* [Text]:
-- Start --

Semantic data types. Systematic approach and types registry

Ivan Begtin
5 min readApr 16, 2022

--

What is semantic data types?

For years I’ve been working on data engineering projects. Sometimes it was simple to create new database/dataset from scratch, but more often I’ve had a lot of legacy databases, unmanaged data sources and open datasets, mostly undocumented. One of common tasks for these projects were understanding data.

One of the ways to start this understanding are semantic data types. What is it? IBM provides following description:

Semantic typing is a method of categorizing data to define how to interpret it. For example, the Person entity semantic type might be assigned to entity types such as Male, Victim and Witness. The semantic type indicates that each of those entity types are different ways of depicting people in the real world.

Source https://www.ibm.com/docs/en/i2-ibase/9.0.1?topic=types-semantic-in-ibase

Sure, IBM and many other big enterprise vendors provide complex tools to identify and manage semantic data types.

There are similar product inside Oracle ecosystem and many other products from other vendors supports same approach too.

Why and how it’s implemented

Most of semantic data types detection engines are rule based with regular expressions or data dictionaries inside. For example, if there is field “person_birth” in table with strings “2014–01–19”, “2003–04–29”, “1976–7–15”, you could guess thats it’s date field and that it has semantic meaning (semantic type) birthday.

Most rules are quite simple. There are a lot of software code libraries and tools to identify/validate urls, bank cards, organizations names, persons names and so on.

Most common usage for these tools are:

  • to find the data that should be secured (personal identificable information)
  • to implement quality control metrics
  • to integrate data automatically

So keywords here are observabilty, security and integration.

Tools and limitations

One of my latest goals was to analyze data from open data portals, to understand how to easiser process of data validation and integration with existing databases. I needed a tool that could analyze hundreds of thousands open datasets and provide me reports on anything interesting that could be found inside.

-- End --

* [Tasks for this exercise]:
1 > Reproduce everything in the article on semantic data types from "Most of semantic" down to "names and so on.".
2 > In the IBM example quoted in the article on semantic data types, what does assigning the Person entity semantic type to Male, Victim and Witness indicate about those three entity types?

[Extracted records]
-- Start --

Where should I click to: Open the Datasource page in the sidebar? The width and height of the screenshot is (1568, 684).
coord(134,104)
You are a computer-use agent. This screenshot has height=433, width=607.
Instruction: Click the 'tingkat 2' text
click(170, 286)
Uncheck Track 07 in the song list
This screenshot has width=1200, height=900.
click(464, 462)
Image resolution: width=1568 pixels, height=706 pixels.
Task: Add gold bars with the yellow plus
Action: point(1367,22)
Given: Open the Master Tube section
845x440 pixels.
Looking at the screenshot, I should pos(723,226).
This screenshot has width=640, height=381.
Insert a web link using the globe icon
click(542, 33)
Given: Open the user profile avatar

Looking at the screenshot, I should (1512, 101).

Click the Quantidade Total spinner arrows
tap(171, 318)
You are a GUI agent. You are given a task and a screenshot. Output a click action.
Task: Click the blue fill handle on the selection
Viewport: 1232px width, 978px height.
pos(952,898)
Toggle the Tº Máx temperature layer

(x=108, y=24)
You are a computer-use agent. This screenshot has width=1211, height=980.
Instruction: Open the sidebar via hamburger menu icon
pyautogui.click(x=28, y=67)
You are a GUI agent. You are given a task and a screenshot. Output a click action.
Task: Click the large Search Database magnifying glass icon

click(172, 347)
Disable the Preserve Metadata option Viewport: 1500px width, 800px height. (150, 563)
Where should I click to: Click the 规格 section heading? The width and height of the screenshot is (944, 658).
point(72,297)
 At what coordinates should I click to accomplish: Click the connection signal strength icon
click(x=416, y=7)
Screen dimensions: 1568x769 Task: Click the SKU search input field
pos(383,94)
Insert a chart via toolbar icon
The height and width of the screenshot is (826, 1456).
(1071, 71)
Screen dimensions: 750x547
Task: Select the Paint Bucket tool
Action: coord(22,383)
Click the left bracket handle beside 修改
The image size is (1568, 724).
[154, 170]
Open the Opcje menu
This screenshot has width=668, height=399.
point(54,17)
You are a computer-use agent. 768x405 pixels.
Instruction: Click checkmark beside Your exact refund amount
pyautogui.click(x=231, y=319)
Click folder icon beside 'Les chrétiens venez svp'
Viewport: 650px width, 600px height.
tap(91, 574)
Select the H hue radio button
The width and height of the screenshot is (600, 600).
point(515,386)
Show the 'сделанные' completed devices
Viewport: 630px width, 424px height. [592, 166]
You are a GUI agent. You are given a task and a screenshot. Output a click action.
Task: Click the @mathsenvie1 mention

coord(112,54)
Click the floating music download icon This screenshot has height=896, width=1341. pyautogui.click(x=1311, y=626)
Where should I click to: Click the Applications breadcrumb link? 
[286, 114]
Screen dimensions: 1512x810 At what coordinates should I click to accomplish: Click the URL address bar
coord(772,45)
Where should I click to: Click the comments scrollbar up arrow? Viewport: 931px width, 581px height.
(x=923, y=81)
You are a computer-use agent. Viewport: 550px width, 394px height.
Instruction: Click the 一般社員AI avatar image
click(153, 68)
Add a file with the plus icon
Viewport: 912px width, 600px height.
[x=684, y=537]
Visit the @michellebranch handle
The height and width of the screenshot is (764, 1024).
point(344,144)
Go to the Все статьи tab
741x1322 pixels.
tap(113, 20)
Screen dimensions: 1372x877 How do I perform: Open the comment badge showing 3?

-- End --

* [Task-by-task answers]:
1 >
Most of semantic data types detection engines are rule based with regular expressions or data dictionaries inside. For example, if there is field “person_birth” in table with strings “2014–01–19”, “2003–04–29”, “1976–7–15”, you could guess thats it’s date field and that it has semantic meaning (semantic type) birthday.

Most rules are quite simple. There are a lot of software code libraries and tools to identify/validate urls, bank cards, organizations names, persons names and so on.

2 > It indicates that each of those entity types is a different way of depicting people in the real world.